The application of the Expressvpn Windows client has been updated to patch a vulnerability of leaks, discovered in April by an independent security researcher.
In a detailed blog post on July 18, 2025, Expressvpn, considered one of the best VPN, confirmed the RDP error that could have filtered the real IP addresses of users, despite stating that “the probability of exploitation of the real world was extremely low.”
However, a solution was issued in an update a few days later, which means that the error should no longer exist, and now it cannot be exploited.
What is a RDP leak?
RDP (remote desktop protocol) allows a remote connection from one device to another (usually PC to PC or server PC). When an RDP connection with a virtual private network (VPN) is established, the expectation is that the data travels through the VPN encrypted tunnel.
When the data is not encrypted and omit the tunnel, it is known as a leak. In addition to RDP, other encryption description leaks with VPN, such as DNS leaks, may occur.
With this error, the RDP connection could have been observed by an ISP (Internet service provider) or any person with access to the network.
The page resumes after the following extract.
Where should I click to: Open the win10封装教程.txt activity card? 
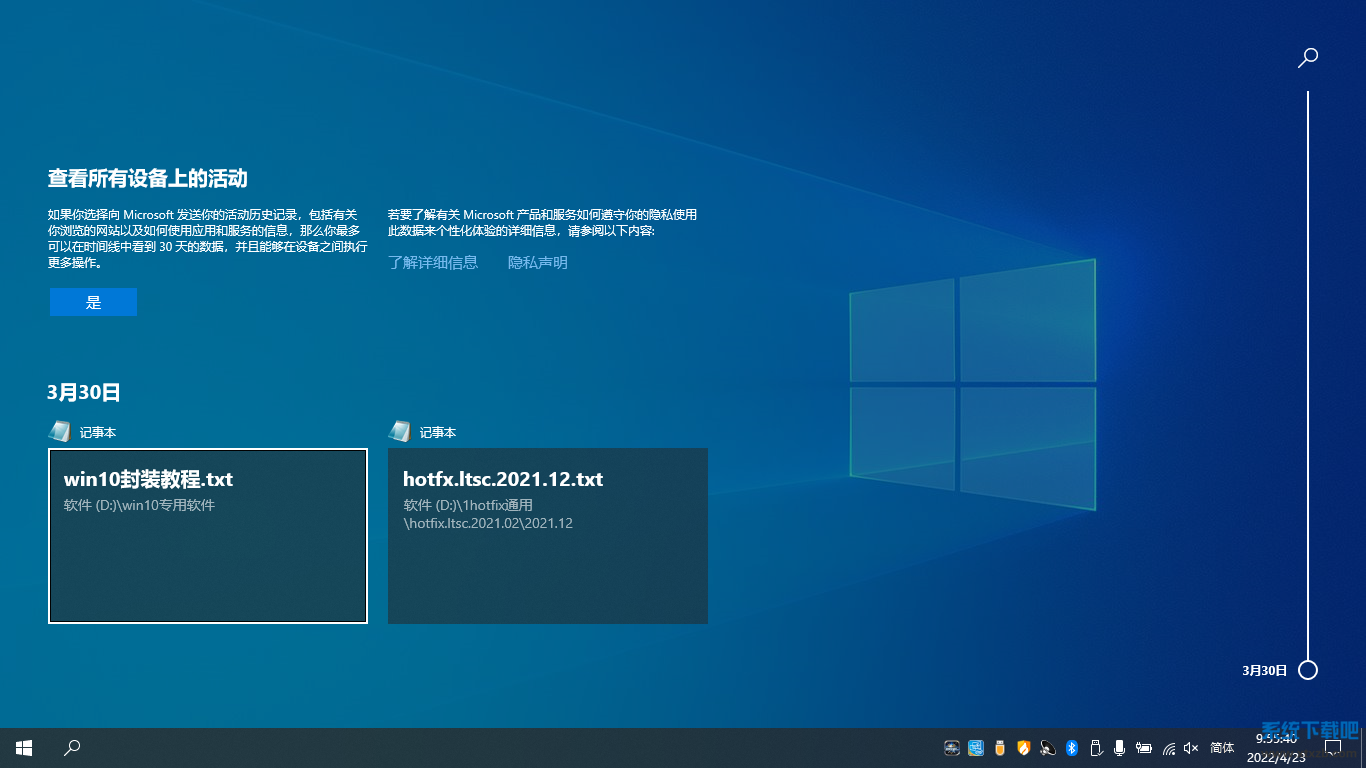[208, 535]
The destination IP address was not only encrypted, allowing an observer to see that a connection with ExpressvPN was running, but would have been clear that remote servers were accessed through RDP.
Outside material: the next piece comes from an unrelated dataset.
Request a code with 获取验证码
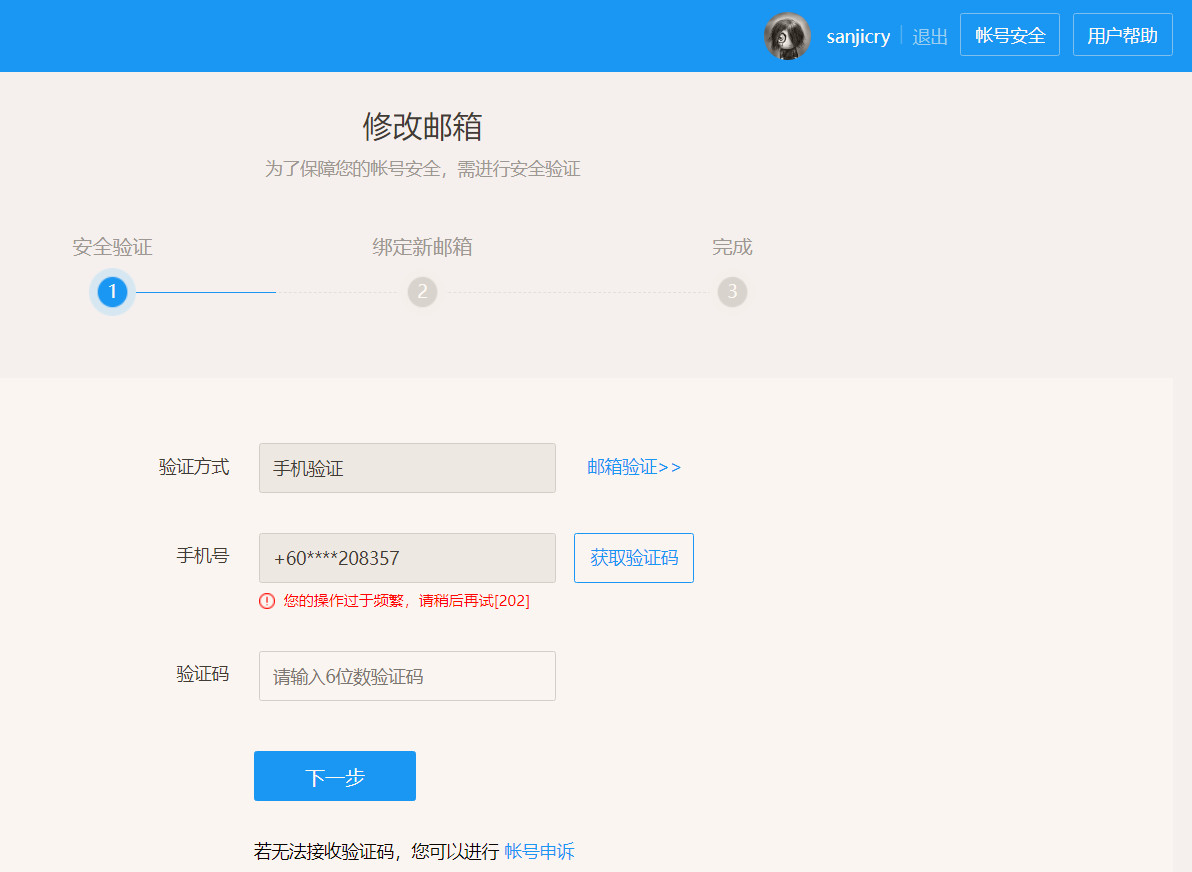This screenshot has height=872, width=1192. (633, 558)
The attack, as evidenced by the Adam-X researcher, would result in the user’s real IP address, but not its navigation activity.
The value of a VPN is that all data must be encrypted between the user’s device and the VPN server. While it is possible to manually exclude some applications from the VPN connection, that did not happen here. Keep in mind, however, that this was a mistake in the Windows version of the ExpressvPN desktop customer, and did not affect other versions.
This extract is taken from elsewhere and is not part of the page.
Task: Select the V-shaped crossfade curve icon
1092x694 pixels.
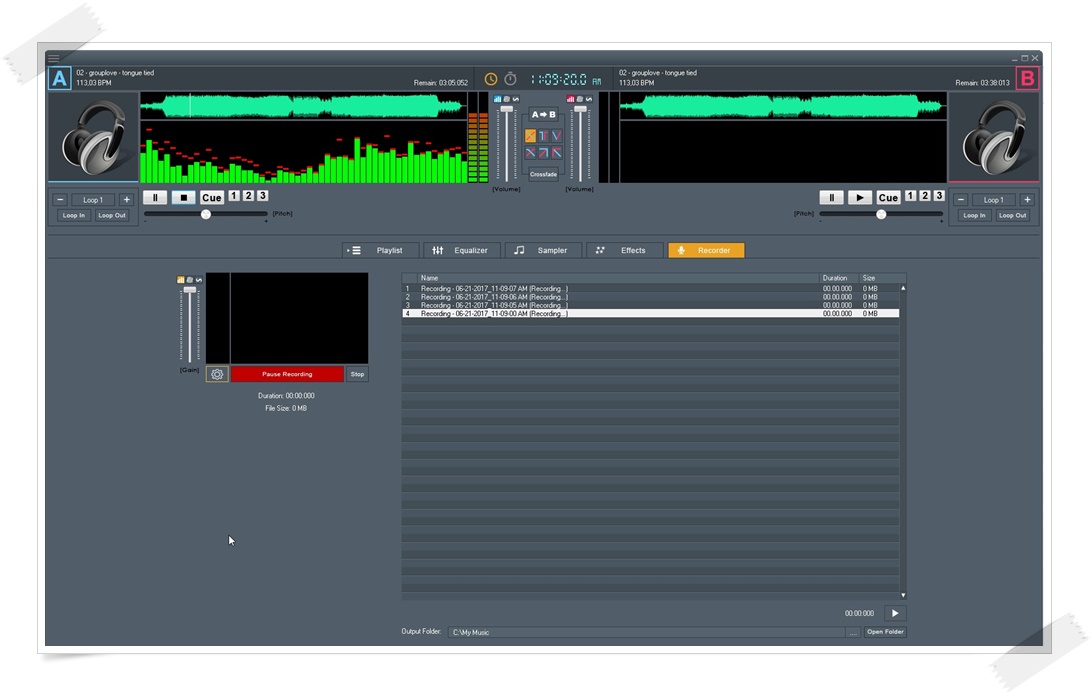Action: (557, 135)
Should the audit without Expressvpn registration have found the escape?
This news was announced shortly after ExpressvPN published the details of its last successful audit and not KPGM log. Should the audit error have been detected and if users have been informed before?
ExpressvPN has stated: “The problem goes back to a piece of purification code (originally intended for internal tests) that made it an error in production compilations (versions 12.97 to 12,101.0.2-beet).” They also confirm that ADAM-X reported the error on April 25.
ExpressvPN was audited in February 2025, and only to ensure that its trust server infrastructure never collects user records as stated.
Meanwhile, according to the Uptodown version updates repository, Expressvpn production builds 12.97 to 12,101.0.2-beta issued between March and May.
In summary, the KPMG audit of ExpressvPN servers could not have found the error, even if it was tested, since this did not exist at that time.
How many users were affected?
Most users generally do not connect to a VPN before establishing an RDP session, so it is unlikely that this has affected many users.
Expressvpn is mainly used by individuals, instead of organizations, so the attack surface of this vulnerability should be minimal. Exploiting the error also required that an attacker knew it and find a way to direct the victim to a malicious website.
However, the VPN supplier has declared that it is introducing more checks to find problems such as this before compilations and improving automated tests are published.
Expressvpn’s response to the error report, only five days between the presentation of ADAM-X and the first patch, is impressive. But why does it take so long to share information publicly? Well, it’s a security issue.